Je geld of je schaduw
Klassiek Wie geen schaduw heeft, betekent niets in de wereld. Dat ondervindt Peter Schlemihl in deze bijzondere novelle.
Een plek onder de zon, een schaduwloos bestaan, een leven in de schaduw vàn, en al wat goed is heeft een schaduwzijde. Het Nederlands bedenkt de zonzij van het leven met onverholen enthousiasme en lijkt lommer met kommer te verbinden. Een schaduwrijk plekje is welkom in het heetst van de zomer, maar wat voor nut heeft schaduw verder? Een mens heeft zijn persoonlijke schaduw, een trouw wezen dat zich voor zijn voeten of achter zijn rug neervlijt naargelang de zonnestand – maar kan hij ook zonder? Bestaan wij wel zonder schaduw, of zijn wij dan overbodig op de aarde, van geen invloed of gewicht?
Die vragen overvielen twee adellijke heren op een zonnige namiddag in het jaar 1813. Op de vlucht voor de Franse revolutie waren Adelbert von Chamisso (17811838) en zijn vriend Friedrich de la Motte Fouqué neergestreken in een Duitse plantentuin. Chamisso bleek bij dat koortsige gereis zijn hoed, tas, handschoenen, kortom al zijn wereldse goederen te zijn kwijtgeraakt. Fouqué troostte hem: hij had tenminste zijn schaduw nog. Daarop riep Chamisso: ‘Zeg, Fouqué, wat als ik jouw schaduw zou oprollen en meenemen, en jij zonder schaduw naast mij verder moest lopen?’ Daarop bleven de twee vrienden staan en het werd hen ‘zeer wonderbaarlijk te moede’.
In een spontane opwelling schreef Chamisso toen De wonderbaarlijke geschiedenis van Peter
Schlemihl (1814). Het is een vertelling zoals die in de hoogdagen van de Duitse romantiek in zwang was: vol onverklaarbare gebeurtenissen en donkere magie, met kleurrijke personages en een geut humor. De auteur had naar eigen zeggen de kinderen van zijn gastheer voor ogen. Hij was niet op zoek naar een volwassen publiek, laat staan naar filosofische diepgang. ‘U kunt mij ervan betichten niets dan een nachtegaal of een koekoek te zijn, een zingend dier en geen denkend mens – het zij zo! Ik wil niet eens anders.’ En toch, en toch. Wat een fascinerend verhaal schreef Chamisso zo spontaan zingend.
Ruilhandel
We volgen Peter Schlemihl, een man die zich in een vreemd land moet vestigen en daarbij de hulp van een vriend inroept. Op diens landgoed wordt Peter getroffen door een mager heerschap dat een tuinpaviljoen, een Perzisch tapijt en zwarte paarden uit zijn jaspanden tovert. Deze Mefisto doet hem een voorstel: Peters schaduw – ‘de o zo mooie schaduw die u in het zonlicht werpt, en wel met een zekere onverschilligheid’ – in ruil voor een geldbeurs die nooit leeg raakt. De arme, heimatloze Peter stemt toe. Dra komt hij erachter dat het hebben van een schaduw in dit land hoger wordt aangeslagen dan fatsoen, en zelfs dan goud. Alles moet de schaduwloze verdragen, het medelijden van de vrouwen, de spot van kinderen en de minachting van de mannen, ‘met name de dikke en zwaarlijvige, die zelf een brede schaduw wierpen’.

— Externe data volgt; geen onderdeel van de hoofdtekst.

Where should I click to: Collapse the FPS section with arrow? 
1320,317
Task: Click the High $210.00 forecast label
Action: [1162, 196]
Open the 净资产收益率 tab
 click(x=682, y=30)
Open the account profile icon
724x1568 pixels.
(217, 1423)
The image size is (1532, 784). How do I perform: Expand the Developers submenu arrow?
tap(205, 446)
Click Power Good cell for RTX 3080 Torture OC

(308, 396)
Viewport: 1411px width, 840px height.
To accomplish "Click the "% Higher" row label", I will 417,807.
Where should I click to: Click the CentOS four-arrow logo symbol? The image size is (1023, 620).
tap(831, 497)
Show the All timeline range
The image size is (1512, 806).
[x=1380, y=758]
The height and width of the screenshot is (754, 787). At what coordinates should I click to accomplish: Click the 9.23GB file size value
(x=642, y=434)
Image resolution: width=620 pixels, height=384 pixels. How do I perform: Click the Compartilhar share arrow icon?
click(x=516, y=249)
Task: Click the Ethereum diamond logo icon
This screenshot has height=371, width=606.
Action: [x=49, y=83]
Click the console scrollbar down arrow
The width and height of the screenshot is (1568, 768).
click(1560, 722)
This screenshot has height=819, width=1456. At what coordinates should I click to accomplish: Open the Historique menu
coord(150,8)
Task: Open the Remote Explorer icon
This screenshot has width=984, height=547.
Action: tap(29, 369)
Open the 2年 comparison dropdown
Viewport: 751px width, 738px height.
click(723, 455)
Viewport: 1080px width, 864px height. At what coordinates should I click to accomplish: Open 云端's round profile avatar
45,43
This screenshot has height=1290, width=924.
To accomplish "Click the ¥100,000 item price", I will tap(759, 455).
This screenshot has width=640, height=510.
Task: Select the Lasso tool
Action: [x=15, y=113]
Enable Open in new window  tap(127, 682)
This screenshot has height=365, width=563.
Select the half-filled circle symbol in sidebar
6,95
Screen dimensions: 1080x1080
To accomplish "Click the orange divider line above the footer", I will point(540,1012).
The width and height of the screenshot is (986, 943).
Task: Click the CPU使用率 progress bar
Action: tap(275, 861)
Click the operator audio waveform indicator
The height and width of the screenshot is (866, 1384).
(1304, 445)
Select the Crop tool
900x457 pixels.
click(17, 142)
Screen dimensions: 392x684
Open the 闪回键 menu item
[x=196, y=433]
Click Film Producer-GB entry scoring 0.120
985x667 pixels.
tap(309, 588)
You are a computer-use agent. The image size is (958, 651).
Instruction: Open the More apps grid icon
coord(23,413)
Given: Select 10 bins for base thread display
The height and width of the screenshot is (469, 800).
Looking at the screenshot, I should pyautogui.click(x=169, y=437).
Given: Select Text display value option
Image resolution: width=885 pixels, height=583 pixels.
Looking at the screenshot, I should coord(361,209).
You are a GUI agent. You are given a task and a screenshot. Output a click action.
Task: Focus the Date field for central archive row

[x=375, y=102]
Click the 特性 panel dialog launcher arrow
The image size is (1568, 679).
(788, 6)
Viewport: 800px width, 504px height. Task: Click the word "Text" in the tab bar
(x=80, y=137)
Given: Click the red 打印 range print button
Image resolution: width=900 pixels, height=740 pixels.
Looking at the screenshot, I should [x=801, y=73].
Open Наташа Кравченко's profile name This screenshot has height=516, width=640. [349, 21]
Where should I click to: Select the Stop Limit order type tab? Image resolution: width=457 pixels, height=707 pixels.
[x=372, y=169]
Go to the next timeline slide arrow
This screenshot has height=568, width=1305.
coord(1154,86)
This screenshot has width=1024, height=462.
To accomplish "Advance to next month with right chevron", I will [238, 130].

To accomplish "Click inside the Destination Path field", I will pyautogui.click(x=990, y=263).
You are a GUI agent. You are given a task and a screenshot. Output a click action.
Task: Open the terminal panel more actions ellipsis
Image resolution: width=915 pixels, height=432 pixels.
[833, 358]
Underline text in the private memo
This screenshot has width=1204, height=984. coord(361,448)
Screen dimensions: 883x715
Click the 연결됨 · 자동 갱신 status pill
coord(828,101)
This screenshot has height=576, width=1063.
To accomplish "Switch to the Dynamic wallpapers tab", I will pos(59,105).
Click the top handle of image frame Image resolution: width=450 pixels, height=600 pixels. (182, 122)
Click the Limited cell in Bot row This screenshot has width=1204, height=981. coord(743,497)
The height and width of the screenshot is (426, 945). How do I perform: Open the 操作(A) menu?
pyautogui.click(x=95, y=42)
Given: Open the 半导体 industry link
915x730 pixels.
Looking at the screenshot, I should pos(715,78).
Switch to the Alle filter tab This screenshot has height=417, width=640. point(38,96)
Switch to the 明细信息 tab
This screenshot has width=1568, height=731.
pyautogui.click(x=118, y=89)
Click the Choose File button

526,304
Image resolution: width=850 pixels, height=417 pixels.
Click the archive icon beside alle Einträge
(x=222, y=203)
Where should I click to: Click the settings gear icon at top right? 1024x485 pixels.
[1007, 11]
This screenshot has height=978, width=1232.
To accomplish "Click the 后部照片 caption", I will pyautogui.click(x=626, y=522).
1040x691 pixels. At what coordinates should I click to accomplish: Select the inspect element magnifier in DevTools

Dankzij zijn goud slaagt Peter erin zich uit te geven voor de tsaar, die incognito reist. Hij leert de mooie en oprechte Mina kennen. Maar al het goud van de wereld kan Mina’s vader er niet toe brengen haar uit te huwelijken aan een man zonder schaduw. Peter wordt een uitgestotene, een vreemde onder de mensen die het zonlicht mijdt en zich alleen bij een bewolkte maan of kaarslicht vertoont: ‘Ik lag, net als Fafnir op zijn schat, van iedere omgang afgesloten, eenzaam smachtend bij mijn goud.’ Na een jaar en een dag keert de magere Mefisto terug om Peters schaduw aan te bieden in ruil voor zijn onsterfelijke ziel. Want een ziel, wat heb je daar nu aan? Het wordt een moeilijke keuze. Maar bezield, ontzield of schaduwloos, Peter is vastbesloten een doel in de wereld te vinden.
Thuisloos
Het wordt een wereld zonder romantische liefde, met het hoger ideaal van de wetenschap. Peter slaat aan het botaniseren, net als zijn bedenker – die het schrijven opgaf om zich aan een bestaan als plantkundige te wijden. De ‘hooggedoteerde bloemenvorst’, noemde Thomas Mann hem spottend. Chamisso bleef een one hit wonder, een verbleekte meester, die verder vooral biedermeiergedichten pen de. Misschien besefte Chamisso dat hij zijn wereldsucces met de man zonder schaduw nooit meer zou kunnen evenaren. Misschien was hij eenvoudigweg gelukkig, en uitgeschreven. Dat hij meer noten op zijn zang had kan je nog altijd horen in de gedichten en liedcyclus Frauenliebe und Leben, getoonzet door Schumann. De piano vertolkt daar alle fijngevoeligheid waartoe Chamisso in staat was.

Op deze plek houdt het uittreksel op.